* **Task description**
Starting at the top of the entries below, set down each line exactly as written, and stop after the line containing "Viewport: 941px width, 1288px height.".
--- Data shown Enclosed Below ---
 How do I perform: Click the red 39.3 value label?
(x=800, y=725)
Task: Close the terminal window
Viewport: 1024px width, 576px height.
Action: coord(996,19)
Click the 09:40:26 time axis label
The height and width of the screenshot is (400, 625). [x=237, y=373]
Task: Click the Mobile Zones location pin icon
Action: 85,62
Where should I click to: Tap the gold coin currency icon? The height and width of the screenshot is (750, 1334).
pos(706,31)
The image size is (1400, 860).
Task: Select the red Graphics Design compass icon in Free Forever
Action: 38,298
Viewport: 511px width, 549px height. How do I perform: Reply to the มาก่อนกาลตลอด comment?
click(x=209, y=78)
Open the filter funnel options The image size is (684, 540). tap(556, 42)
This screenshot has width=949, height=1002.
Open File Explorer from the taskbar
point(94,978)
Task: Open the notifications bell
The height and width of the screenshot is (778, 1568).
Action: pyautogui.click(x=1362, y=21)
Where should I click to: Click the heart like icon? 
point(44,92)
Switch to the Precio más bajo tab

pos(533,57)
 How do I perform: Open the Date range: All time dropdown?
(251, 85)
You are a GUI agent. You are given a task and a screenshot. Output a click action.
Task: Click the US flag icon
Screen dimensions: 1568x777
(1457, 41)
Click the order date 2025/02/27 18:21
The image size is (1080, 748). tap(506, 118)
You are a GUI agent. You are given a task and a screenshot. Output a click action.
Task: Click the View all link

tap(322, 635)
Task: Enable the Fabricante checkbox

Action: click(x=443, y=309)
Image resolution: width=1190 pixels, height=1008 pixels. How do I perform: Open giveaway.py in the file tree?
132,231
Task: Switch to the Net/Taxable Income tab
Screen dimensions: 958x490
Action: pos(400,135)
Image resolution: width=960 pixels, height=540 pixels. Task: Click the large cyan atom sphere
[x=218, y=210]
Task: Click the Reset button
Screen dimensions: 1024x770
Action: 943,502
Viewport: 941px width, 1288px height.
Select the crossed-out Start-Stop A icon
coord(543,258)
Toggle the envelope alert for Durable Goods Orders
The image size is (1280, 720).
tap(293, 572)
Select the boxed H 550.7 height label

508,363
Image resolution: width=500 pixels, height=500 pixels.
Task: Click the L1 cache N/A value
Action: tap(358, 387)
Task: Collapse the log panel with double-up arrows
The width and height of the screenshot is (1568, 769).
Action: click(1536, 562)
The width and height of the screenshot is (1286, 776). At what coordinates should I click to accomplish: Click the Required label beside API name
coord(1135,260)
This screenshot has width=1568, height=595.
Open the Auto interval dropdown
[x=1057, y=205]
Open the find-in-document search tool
--- End of Enclosed Data shown ---
* **Your response**
 How do I perform: Click the red 39.3 value label?
(x=800, y=725)
Task: Close the terminal window
Viewport: 1024px width, 576px height.
Action: coord(996,19)
Click the 09:40:26 time axis label
The height and width of the screenshot is (400, 625). [x=237, y=373]
Task: Click the Mobile Zones location pin icon
Action: 85,62
Where should I click to: Tap the gold coin currency icon? The height and width of the screenshot is (750, 1334).
pos(706,31)
The image size is (1400, 860).
Task: Select the red Graphics Design compass icon in Free Forever
Action: 38,298
Viewport: 511px width, 549px height. How do I perform: Reply to the มาก่อนกาลตลอด comment?
click(x=209, y=78)
Open the filter funnel options The image size is (684, 540). tap(556, 42)
This screenshot has width=949, height=1002.
Open File Explorer from the taskbar
point(94,978)
Task: Open the notifications bell
The height and width of the screenshot is (778, 1568).
Action: pyautogui.click(x=1362, y=21)
Where should I click to: Click the heart like icon? 
point(44,92)
Switch to the Precio más bajo tab

pos(533,57)
 How do I perform: Open the Date range: All time dropdown?
(251, 85)
You are a GUI agent. You are given a task and a screenshot. Output a click action.
Task: Click the US flag icon
Screen dimensions: 1568x777
(1457, 41)
Click the order date 2025/02/27 18:21
The image size is (1080, 748). tap(506, 118)
You are a GUI agent. You are given a task and a screenshot. Output a click action.
Task: Click the View all link

tap(322, 635)
Task: Enable the Fabricante checkbox

Action: click(x=443, y=309)
Image resolution: width=1190 pixels, height=1008 pixels. How do I perform: Open giveaway.py in the file tree?
132,231
Task: Switch to the Net/Taxable Income tab
Screen dimensions: 958x490
Action: pos(400,135)
Image resolution: width=960 pixels, height=540 pixels. Task: Click the large cyan atom sphere
[x=218, y=210]
Task: Click the Reset button
Screen dimensions: 1024x770
Action: 943,502
Viewport: 941px width, 1288px height.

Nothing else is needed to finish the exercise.